There are two strategies you can use to adjust your rates:

  • Proactive rate adjustments: based on when demand is historically the highest (or lowest), adjust your pricing in anticipation of those changes. These periods are usually easy to identify on a calendar and consist of Holiday weekends, school breaks or summer weekends. 
  • Reactive rate adjustments: create rules that, based on your current occupancy, increase or decrease your rates to manage your inventory. For example, you might want to increase prices by 10% when you approach 80% occupancy.

Minimum Booking Values

Most businesses have a fixed number of bookings they can accept before starting a wait list. Filling up with first come first serve bookings for periods where demand is high, will cause you to wait list customers with higher quality bookings (i.e. longer stays, more extras purchased, etc.). Minimum booking values help you protect your most valuable “real estate” during periods with the highest demand. For example, a one night booking over Thanksgiving may not be the most desirable reservation to accept because it occupies the one peak night while leaving shoulder nights on either side unoccupied. Creating a minimum booking value during that time period can deflect that type of booking altogether - leaving you open to accept a more typical (and more profitable) Wednesday through Sunday booking.

Minimum booking value rules should be set based upon historical data of what you have experienced in the past. For example, what is the average value of a booking for a reservation that touches a Saturday in the summer?

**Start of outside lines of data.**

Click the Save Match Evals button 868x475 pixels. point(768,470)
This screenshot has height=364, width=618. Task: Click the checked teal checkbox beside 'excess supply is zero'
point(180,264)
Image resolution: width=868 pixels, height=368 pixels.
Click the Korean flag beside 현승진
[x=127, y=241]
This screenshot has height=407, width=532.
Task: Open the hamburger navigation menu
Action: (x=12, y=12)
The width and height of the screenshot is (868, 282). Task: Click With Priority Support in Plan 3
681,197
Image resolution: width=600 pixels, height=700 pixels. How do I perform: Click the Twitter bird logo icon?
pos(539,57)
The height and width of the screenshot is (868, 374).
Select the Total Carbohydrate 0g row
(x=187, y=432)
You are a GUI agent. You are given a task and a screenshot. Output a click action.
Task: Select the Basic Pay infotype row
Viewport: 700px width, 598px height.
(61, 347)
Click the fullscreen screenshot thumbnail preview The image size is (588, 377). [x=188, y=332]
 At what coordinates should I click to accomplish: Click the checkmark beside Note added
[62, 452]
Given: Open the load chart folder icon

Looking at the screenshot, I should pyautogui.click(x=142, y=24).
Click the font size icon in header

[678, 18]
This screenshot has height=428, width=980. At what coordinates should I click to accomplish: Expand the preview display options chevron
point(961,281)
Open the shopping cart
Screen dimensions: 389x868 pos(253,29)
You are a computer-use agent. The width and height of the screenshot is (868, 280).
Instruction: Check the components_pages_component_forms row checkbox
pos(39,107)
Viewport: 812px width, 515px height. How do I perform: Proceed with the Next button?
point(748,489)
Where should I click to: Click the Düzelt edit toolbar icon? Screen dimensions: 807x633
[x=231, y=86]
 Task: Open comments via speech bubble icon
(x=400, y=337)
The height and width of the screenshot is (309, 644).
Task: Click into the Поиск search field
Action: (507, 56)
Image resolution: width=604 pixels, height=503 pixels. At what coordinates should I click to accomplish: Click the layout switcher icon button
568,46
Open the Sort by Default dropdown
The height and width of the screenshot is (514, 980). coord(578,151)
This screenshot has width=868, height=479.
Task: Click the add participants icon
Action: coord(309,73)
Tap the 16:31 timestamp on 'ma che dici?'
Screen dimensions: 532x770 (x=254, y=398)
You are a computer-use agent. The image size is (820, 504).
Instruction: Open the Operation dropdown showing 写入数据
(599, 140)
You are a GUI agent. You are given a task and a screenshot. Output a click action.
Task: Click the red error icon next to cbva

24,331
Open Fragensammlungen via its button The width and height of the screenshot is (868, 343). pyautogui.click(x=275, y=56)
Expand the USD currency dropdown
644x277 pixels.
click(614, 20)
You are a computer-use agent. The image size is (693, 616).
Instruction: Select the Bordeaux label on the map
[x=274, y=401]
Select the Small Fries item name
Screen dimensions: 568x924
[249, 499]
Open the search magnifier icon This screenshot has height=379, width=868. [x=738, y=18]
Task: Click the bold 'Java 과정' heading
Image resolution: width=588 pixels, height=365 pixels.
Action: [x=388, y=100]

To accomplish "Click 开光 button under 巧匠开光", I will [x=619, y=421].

That can be your baseline for a minimum booking value rule that you will want to set for next summer.

In action, a minimum booking value rule might look like the following:

  • A customer who is attempting to select a single night stay over a minimum booking value period may see no results available
  • A customer who is attempting to select a longer stay, or who has more pets during the same period will see the option to book that day (in conjunction with adjoining days).

This is an example of how you might deflect less desirable (lower profit) bookings, while keeping yourself open to collecting better bookings (higher profit) when they come along.

Blackout Dates

Blackout dates are useful for making offers available or unavailable based on market conditions. For example, if you have a base boarding package that does not include any extras or add-ons, you might make that specific offer unavailable during your busiest periods. In this way, you can strategically use blackout dates to nudge pet owners into higher grossing offers.